Geastrum welwitschii is morphologically similar to G. fornicatum in having fornicate, mostly 3–6 rays, of exoperidia and a cup-shaped mycelial layer. Geastrum welwitschii is distinguished from G. fornicatum by its epigeal mycelial cup with a felted or tufted outer surface.

Geastrum welwitschii also has similar morphological characters to G. minimum in having small fruit bodies, whitish spore sacs, and fibrillose peristomes. However G. welwitschii is differentiated from G. minimum by its fornicate, mostly 3–6, rays of the exoperidia, and the mycelial layer that easily loosens from the fibrous layer to form a mycelial cup. G. welwitschii is distinguished from G. entomophilum by its dark and sessile endoperidium, and smaller spores (2.8–3.5 μm).
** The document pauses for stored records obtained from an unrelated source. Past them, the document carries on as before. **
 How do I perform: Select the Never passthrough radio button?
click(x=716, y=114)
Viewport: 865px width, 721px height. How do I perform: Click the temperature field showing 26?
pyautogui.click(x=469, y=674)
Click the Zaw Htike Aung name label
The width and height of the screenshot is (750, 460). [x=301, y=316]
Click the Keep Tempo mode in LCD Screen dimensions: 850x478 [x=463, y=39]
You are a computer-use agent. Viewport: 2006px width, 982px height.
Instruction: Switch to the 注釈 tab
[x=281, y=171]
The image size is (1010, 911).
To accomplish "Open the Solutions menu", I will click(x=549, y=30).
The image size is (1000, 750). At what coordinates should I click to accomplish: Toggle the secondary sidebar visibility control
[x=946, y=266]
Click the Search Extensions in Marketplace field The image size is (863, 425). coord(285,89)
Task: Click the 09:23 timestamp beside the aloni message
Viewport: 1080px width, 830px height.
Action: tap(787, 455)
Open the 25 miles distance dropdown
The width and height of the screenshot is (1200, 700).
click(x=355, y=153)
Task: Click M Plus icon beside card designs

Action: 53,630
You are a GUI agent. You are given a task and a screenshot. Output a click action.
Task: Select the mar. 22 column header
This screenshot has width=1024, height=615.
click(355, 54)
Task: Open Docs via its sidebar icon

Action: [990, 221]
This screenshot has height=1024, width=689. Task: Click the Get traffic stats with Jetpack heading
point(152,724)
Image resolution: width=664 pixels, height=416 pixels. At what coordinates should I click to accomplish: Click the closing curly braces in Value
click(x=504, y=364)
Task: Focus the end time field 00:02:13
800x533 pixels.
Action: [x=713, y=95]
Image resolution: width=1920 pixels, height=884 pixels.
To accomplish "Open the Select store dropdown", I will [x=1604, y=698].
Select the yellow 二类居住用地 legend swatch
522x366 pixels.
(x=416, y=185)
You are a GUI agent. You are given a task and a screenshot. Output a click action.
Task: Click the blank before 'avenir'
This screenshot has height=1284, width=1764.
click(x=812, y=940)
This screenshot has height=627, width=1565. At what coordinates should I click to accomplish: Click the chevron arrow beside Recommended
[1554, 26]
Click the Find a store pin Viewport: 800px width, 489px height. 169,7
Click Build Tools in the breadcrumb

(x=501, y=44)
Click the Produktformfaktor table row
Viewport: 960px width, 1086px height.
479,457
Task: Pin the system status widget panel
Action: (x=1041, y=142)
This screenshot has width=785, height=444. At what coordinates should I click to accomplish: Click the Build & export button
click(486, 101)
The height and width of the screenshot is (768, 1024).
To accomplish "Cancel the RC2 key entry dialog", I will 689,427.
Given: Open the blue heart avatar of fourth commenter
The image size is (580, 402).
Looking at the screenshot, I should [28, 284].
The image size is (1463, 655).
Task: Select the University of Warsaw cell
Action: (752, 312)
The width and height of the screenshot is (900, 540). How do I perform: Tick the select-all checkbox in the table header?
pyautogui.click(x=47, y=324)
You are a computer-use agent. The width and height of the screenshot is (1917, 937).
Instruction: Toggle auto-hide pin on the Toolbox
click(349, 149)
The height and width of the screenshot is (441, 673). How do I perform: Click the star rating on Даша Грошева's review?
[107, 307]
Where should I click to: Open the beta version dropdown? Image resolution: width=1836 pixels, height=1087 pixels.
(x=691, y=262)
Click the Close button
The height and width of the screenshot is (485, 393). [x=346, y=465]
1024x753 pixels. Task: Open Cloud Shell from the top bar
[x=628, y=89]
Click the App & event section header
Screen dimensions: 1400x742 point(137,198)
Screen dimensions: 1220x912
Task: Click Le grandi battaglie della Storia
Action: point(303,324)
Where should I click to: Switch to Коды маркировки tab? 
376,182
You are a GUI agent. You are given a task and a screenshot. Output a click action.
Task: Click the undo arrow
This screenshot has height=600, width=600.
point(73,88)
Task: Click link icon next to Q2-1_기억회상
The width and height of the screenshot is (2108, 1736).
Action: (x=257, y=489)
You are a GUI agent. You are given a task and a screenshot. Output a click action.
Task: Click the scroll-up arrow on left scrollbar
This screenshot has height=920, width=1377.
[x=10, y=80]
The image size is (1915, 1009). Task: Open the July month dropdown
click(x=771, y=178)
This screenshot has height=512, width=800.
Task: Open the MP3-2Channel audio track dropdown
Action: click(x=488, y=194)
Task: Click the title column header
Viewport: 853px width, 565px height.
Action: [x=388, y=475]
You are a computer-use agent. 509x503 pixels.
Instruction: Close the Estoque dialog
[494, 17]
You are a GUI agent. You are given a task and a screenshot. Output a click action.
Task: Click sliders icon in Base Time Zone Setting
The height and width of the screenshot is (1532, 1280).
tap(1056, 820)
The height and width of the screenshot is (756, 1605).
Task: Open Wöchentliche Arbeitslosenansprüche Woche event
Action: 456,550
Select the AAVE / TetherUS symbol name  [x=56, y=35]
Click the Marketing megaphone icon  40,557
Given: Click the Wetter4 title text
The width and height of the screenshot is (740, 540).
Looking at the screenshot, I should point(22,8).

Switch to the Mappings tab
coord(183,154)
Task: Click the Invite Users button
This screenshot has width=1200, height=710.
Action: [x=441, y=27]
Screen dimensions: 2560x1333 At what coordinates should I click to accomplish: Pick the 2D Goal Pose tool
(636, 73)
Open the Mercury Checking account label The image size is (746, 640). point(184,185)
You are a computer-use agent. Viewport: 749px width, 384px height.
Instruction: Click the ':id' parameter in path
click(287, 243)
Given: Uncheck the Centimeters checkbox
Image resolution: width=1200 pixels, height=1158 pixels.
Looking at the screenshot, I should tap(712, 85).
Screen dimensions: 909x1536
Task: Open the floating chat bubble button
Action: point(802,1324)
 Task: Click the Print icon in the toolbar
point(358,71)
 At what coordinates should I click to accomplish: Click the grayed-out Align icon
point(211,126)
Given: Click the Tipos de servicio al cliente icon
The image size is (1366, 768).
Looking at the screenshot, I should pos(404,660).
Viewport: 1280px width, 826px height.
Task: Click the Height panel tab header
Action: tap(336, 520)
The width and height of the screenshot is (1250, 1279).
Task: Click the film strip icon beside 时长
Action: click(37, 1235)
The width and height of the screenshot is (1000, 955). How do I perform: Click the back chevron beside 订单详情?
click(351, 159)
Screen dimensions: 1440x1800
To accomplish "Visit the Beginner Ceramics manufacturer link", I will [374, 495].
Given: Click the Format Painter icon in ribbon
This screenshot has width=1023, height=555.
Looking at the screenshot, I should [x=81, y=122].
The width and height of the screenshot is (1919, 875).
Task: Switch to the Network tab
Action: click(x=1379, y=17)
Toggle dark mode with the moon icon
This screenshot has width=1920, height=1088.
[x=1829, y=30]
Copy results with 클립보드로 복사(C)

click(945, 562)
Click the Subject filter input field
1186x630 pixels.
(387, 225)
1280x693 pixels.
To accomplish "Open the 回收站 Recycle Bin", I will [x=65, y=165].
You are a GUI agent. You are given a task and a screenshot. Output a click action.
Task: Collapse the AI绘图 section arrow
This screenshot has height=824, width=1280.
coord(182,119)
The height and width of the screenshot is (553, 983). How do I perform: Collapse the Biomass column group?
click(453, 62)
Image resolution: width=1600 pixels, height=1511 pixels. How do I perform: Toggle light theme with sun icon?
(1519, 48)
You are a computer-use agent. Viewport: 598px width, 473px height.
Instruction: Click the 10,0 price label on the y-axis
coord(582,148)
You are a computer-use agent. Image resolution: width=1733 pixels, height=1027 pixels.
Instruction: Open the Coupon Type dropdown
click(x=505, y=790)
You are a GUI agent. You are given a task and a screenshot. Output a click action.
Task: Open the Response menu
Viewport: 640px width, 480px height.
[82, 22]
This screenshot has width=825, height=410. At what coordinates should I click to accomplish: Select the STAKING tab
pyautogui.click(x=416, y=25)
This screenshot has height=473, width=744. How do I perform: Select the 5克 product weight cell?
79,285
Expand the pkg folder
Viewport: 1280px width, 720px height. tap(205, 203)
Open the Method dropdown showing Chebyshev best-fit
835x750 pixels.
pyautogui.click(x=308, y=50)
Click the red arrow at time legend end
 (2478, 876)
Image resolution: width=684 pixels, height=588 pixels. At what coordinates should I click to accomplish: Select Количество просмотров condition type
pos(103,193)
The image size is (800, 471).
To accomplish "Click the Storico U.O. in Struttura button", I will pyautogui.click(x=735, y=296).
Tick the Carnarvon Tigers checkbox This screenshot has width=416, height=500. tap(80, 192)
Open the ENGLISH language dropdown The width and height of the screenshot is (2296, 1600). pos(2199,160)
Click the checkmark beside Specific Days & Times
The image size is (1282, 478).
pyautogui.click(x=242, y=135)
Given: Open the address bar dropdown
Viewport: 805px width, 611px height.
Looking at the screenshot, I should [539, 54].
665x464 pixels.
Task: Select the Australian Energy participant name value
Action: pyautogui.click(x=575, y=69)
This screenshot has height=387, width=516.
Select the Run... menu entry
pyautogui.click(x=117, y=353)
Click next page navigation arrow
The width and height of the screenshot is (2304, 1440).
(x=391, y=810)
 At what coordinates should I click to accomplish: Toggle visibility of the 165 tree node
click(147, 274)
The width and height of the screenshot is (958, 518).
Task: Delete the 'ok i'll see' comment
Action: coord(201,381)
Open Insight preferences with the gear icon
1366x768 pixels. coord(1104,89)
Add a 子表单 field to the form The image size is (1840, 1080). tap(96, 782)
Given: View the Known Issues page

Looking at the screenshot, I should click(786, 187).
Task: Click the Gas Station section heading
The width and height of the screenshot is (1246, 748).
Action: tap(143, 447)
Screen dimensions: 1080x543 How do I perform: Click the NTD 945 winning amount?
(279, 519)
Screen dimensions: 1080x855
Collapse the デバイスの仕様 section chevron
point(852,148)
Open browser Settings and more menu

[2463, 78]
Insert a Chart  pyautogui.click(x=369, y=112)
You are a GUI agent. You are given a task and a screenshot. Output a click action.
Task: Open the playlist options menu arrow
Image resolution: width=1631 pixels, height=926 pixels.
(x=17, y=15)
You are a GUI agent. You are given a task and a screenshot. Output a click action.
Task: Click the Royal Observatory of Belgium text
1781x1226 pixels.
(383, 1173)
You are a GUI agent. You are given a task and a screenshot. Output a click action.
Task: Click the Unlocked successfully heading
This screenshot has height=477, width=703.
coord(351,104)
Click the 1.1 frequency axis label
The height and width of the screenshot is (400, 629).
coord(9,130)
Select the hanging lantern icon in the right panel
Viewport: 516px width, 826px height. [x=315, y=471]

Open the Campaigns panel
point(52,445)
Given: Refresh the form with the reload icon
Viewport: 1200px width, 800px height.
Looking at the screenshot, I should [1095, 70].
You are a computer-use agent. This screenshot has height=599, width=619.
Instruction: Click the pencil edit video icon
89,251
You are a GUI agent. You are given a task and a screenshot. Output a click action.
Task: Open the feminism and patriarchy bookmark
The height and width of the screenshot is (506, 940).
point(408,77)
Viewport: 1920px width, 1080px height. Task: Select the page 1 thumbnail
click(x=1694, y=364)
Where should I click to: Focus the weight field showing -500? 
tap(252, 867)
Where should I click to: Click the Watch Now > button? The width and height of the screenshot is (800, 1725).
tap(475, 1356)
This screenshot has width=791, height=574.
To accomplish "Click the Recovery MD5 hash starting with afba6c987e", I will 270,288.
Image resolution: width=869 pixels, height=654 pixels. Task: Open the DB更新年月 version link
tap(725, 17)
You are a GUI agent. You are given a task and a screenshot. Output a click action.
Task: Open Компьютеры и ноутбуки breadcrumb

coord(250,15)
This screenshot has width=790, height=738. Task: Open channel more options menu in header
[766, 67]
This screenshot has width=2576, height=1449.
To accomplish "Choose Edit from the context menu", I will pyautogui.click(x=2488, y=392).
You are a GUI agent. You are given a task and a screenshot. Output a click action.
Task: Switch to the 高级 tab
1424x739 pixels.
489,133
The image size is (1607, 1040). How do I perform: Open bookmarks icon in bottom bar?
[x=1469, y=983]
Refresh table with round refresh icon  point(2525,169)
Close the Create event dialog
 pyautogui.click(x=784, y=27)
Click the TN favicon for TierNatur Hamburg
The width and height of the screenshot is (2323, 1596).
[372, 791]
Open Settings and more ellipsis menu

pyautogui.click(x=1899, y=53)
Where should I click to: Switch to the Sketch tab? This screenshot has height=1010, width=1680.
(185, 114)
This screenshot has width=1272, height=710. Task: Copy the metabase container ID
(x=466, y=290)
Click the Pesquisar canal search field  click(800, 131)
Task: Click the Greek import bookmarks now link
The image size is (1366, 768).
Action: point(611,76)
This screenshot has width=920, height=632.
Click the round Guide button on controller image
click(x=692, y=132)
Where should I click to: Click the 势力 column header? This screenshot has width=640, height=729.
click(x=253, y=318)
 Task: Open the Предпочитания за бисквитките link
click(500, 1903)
According to mycologists Hemmes and Desjardin, the most common earthstar in the coastal Casuarina forests of Hawaii is a species "closely allied" with G. welwitschii, which they name Geastrum aff. welwitschii. It differs from the main species in its much coarser pyramidal warts on the exoperidial surface, a sessile and sac-shaped endoperidial body, and smaller spores. They likened the roughened outer surface of the exoperidium to lychee fruit.

==Habitat and distribution==
The fungus is saprobic, and grows on the ground, in leaf litter, or on decomposing wood. It has been collected in Spain, South Carolina, Florida, Bermuda and the Netherlands.